◆ Problem requirements
Exactly the lines below from the line with "Feriados 2026: los" through the line with "A Second Away from a Kiss (901, 535)" must make up the answer, both ends included and pictures left out.

### Entries shown ###

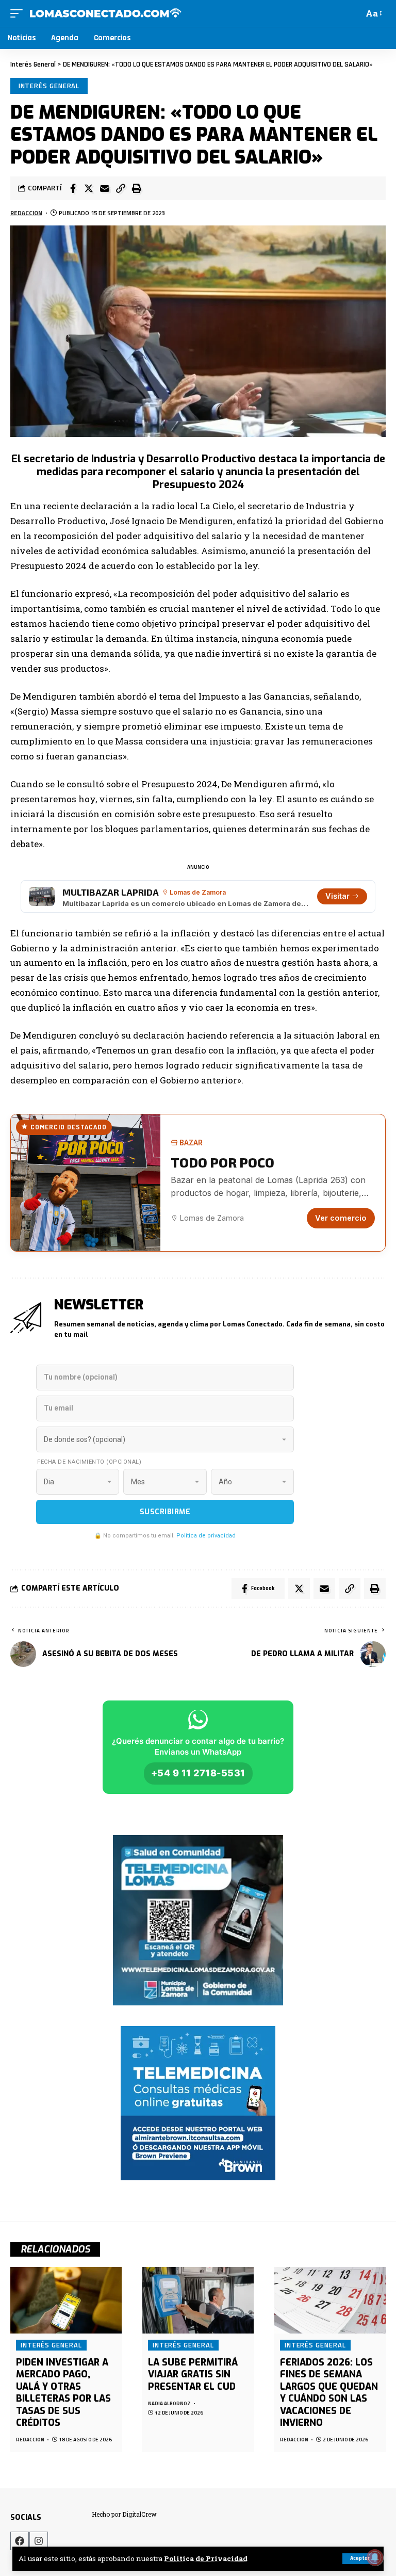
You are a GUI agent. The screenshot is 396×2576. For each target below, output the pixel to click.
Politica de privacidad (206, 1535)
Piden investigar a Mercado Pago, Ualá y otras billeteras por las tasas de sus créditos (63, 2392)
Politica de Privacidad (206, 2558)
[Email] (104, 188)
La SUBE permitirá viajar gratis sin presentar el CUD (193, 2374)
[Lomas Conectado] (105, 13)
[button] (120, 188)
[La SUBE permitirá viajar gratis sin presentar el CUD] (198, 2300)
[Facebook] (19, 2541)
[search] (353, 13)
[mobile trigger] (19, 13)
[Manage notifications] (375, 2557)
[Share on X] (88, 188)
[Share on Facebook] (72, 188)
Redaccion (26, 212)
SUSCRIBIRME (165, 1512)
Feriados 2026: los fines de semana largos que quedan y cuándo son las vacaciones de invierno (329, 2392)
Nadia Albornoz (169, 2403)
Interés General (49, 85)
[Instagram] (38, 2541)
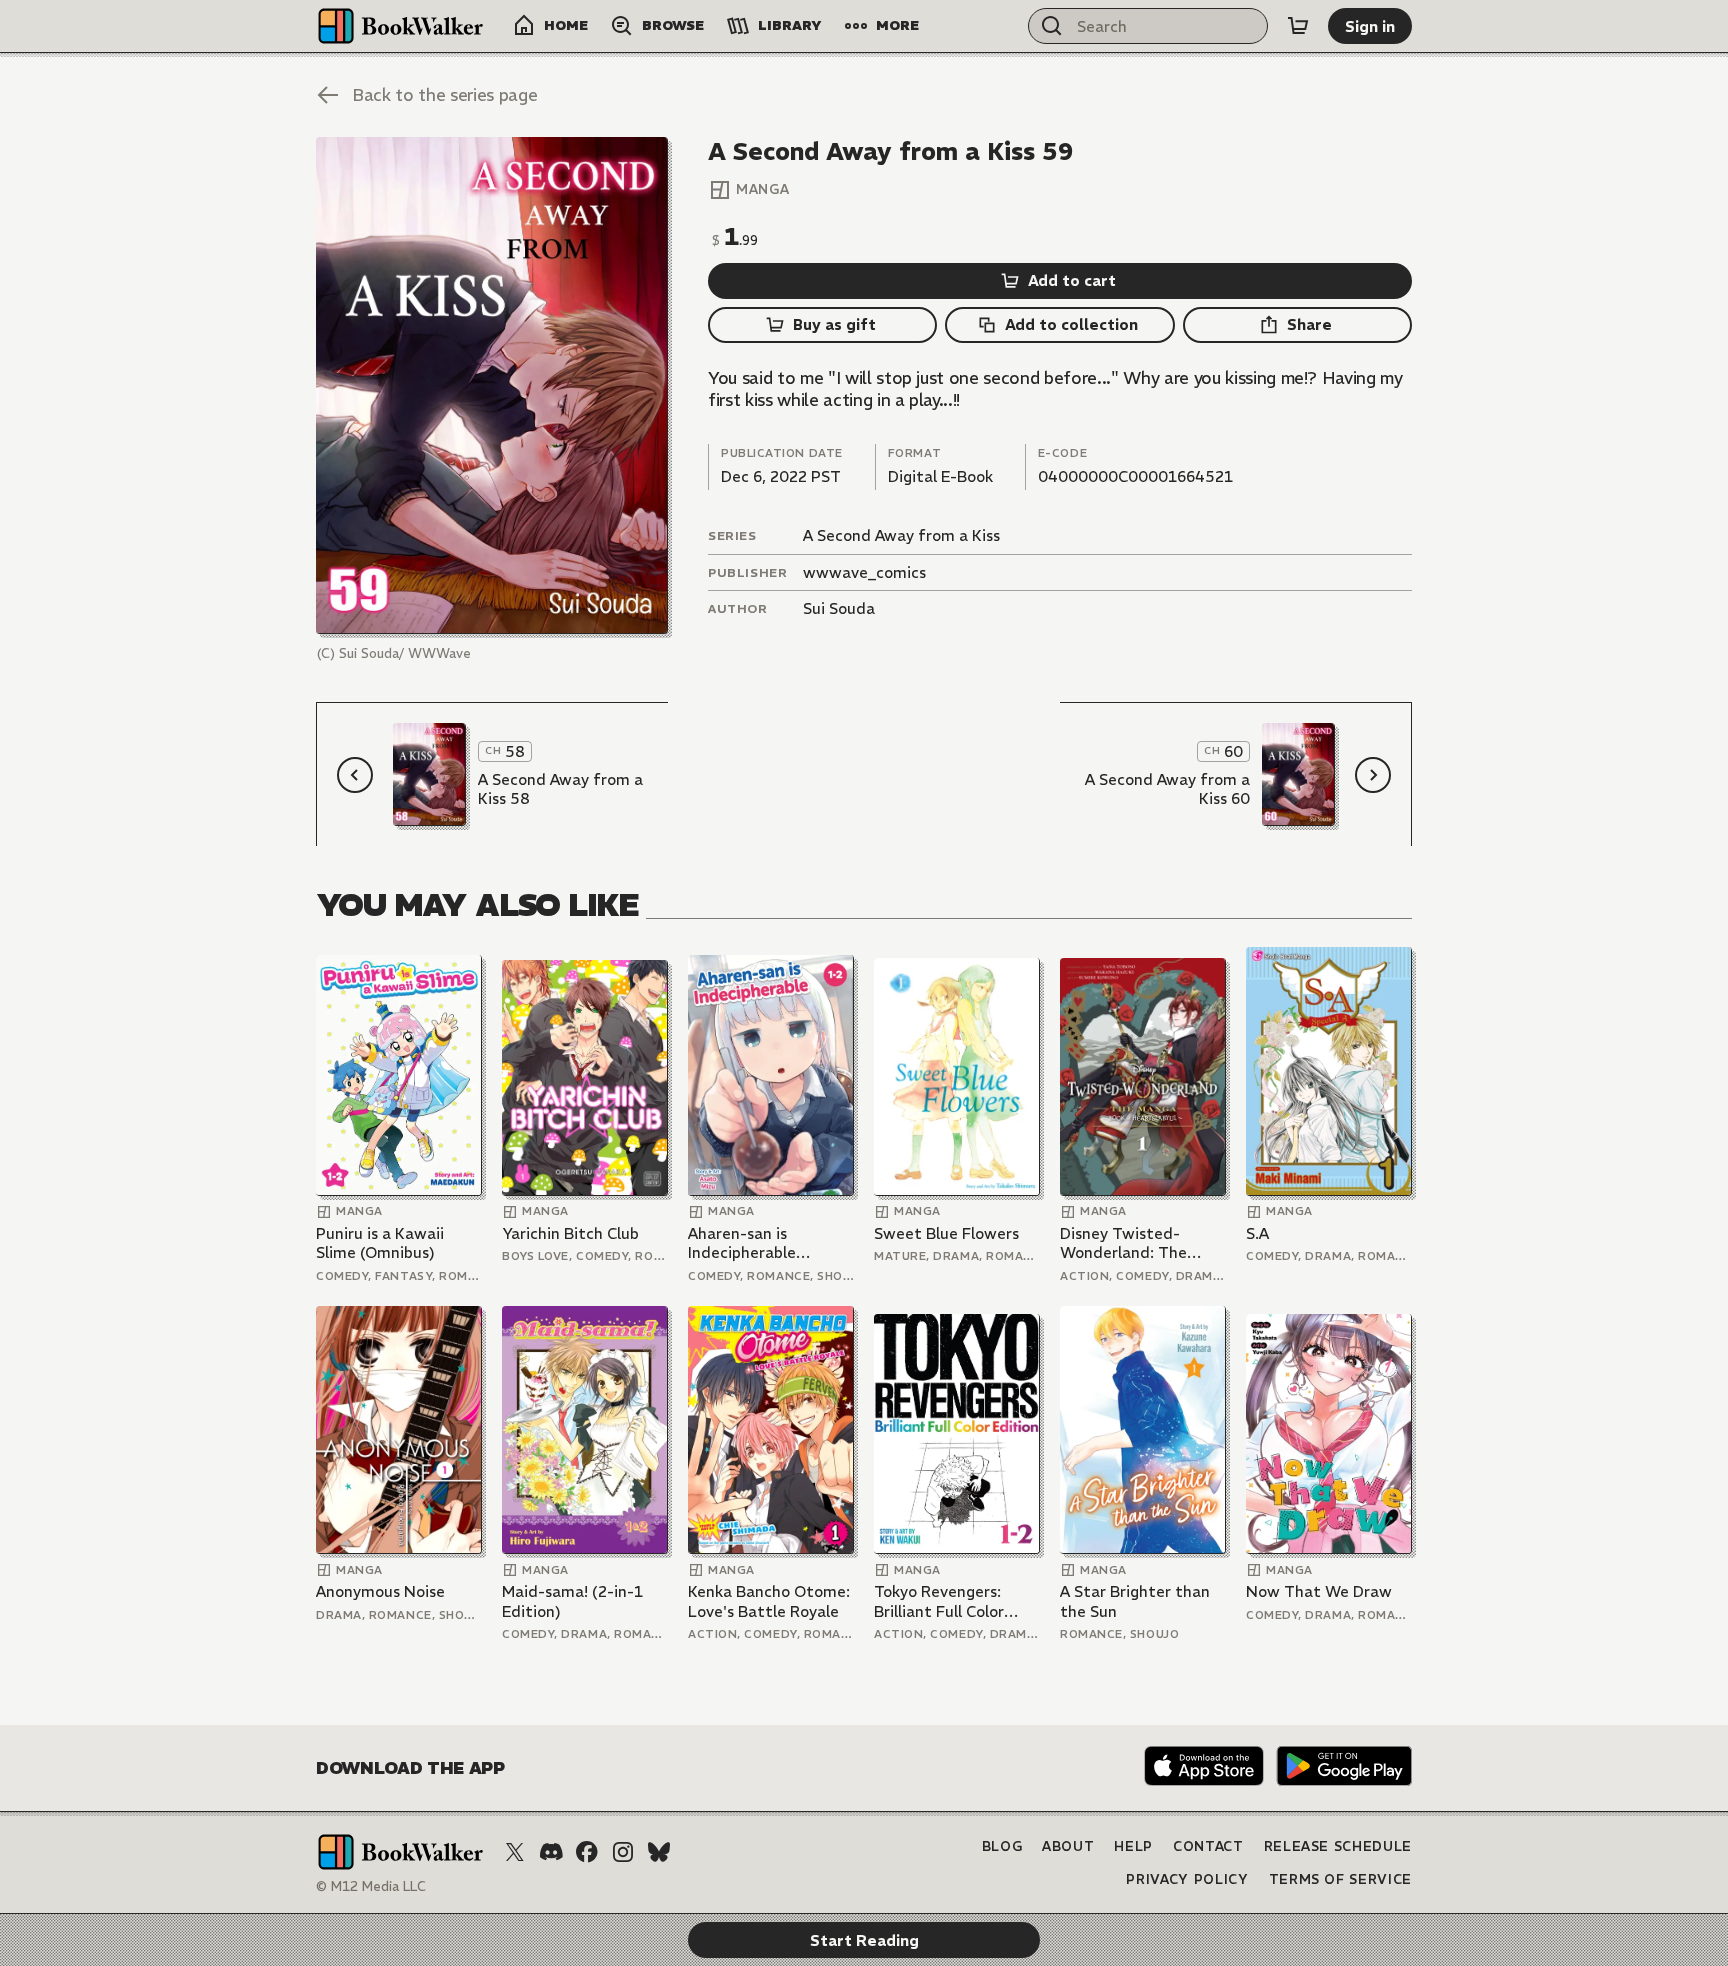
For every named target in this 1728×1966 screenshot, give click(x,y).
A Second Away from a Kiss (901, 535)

###
### Entries shown ###

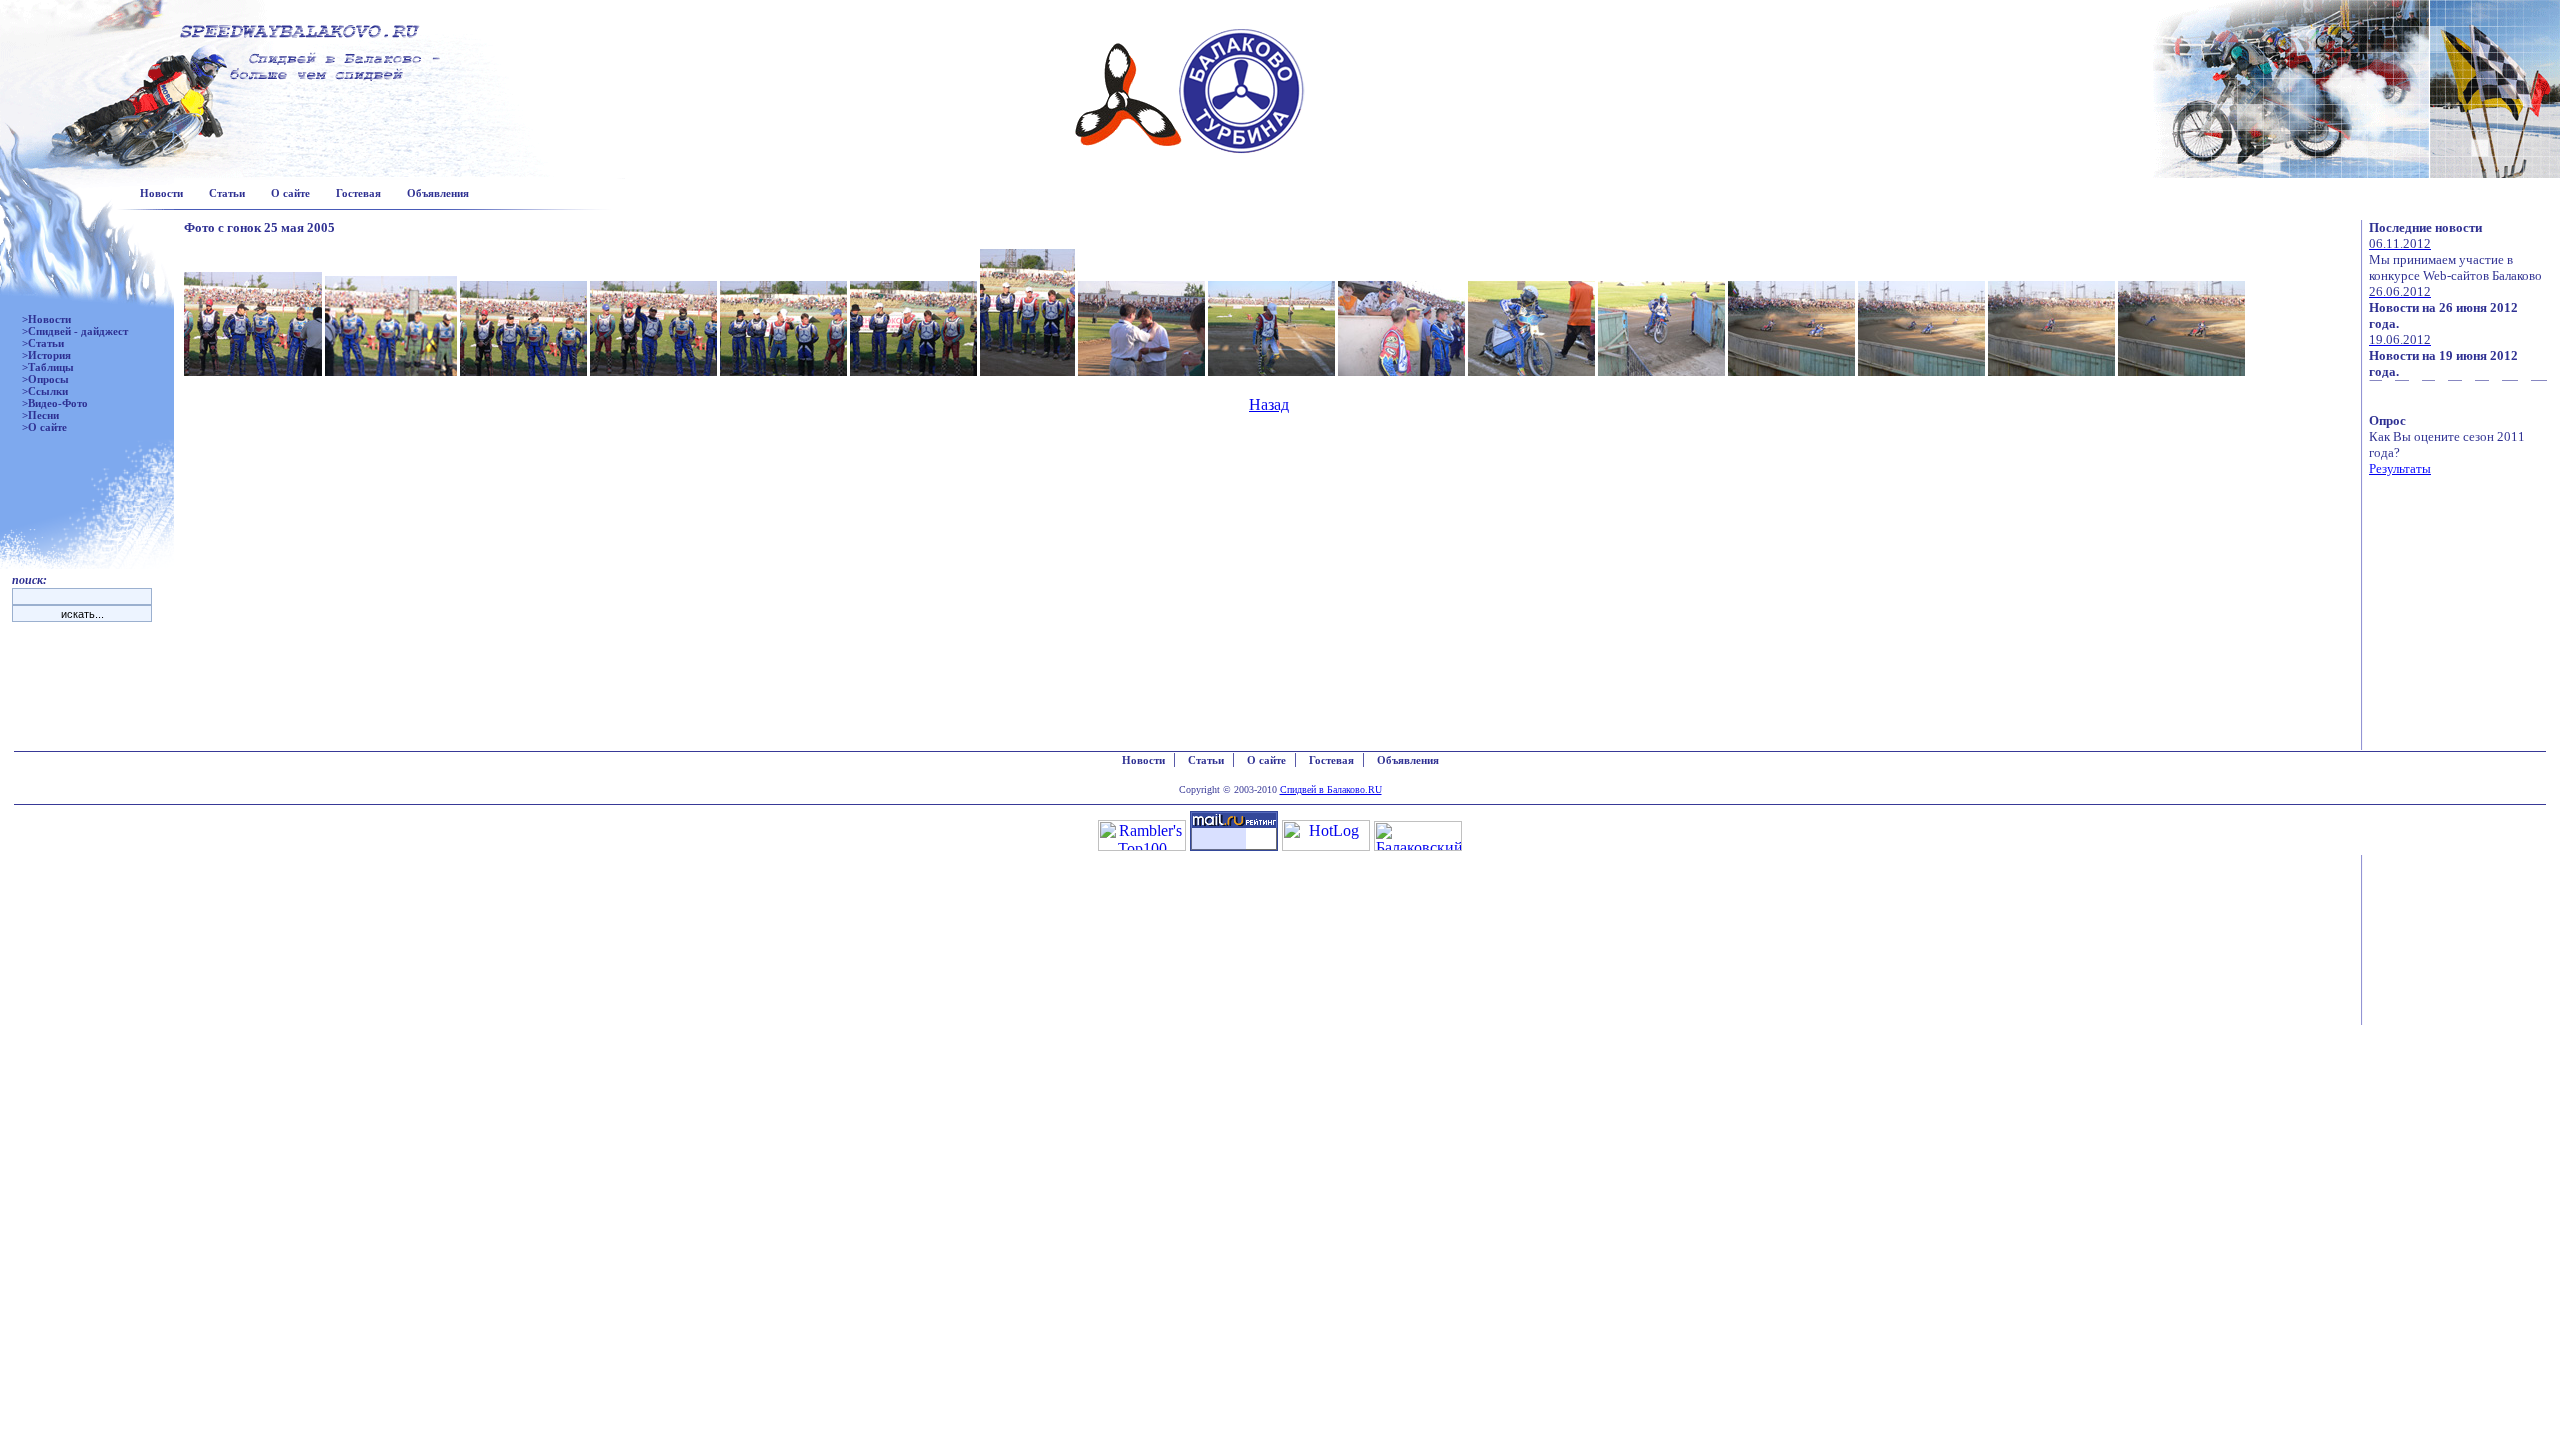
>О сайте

###

◆ Task output
Feriados 2026: los fines de semana largos que quedan y cuándo son las vacaciones de invierno (329, 2392)
Nadia Albornoz (169, 2403)
Interés General (49, 85)
[Instagram] (38, 2541)
For every named target in this 1728×1966 screenshot, give click(x,y).
A Second Away from a Kiss (901, 535)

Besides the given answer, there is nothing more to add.